:: The task ::
Convert the rows below into a Markdown table with the columns "No." and "Text," numbering each line and omitting blank lines. Leave the pictures out of the table.

Data items
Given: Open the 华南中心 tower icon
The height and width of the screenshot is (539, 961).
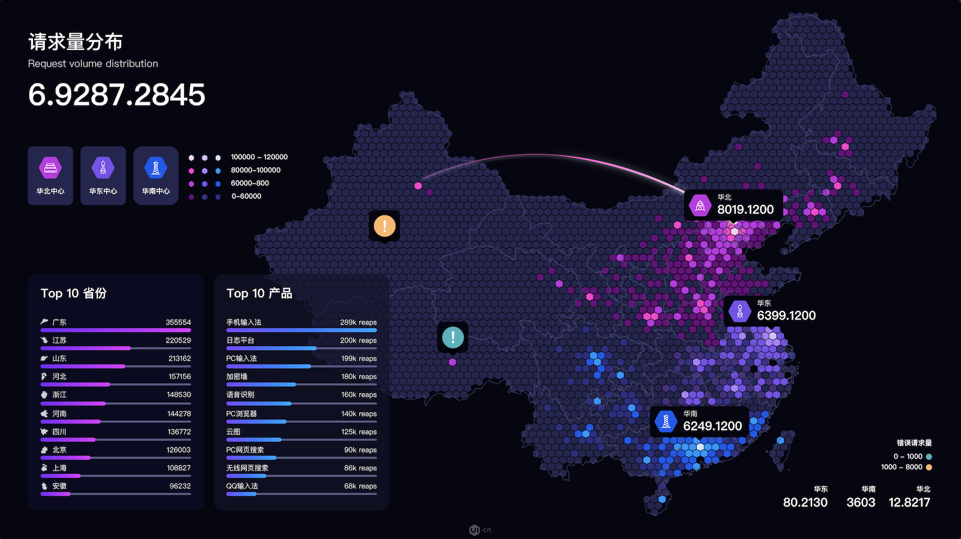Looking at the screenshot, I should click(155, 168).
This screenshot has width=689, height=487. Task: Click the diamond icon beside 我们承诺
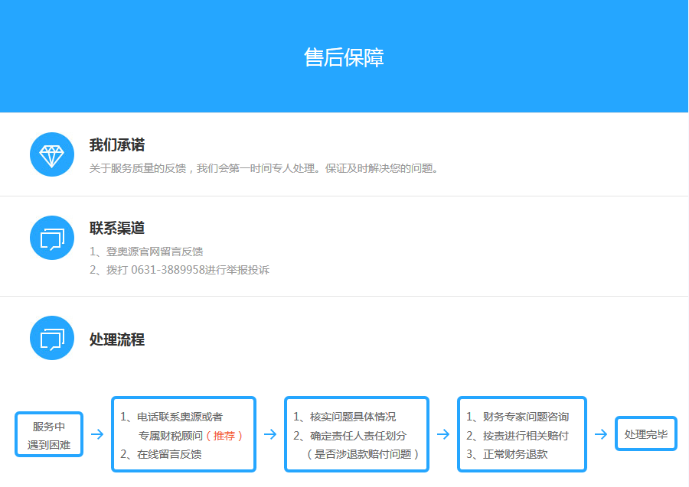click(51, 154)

:: Solution for this exercise ::
| No. | Text |
|---|---|
| 1 | Given: Open the 华南中心 tower icon |
| 2 | The height and width of the screenshot is (539, 961). |
| 3 | Looking at the screenshot, I should click(155, 168). |
| 4 | This screenshot has width=689, height=487. Task: Click the diamond icon beside 我们承诺 |
| 5 | click(51, 154) |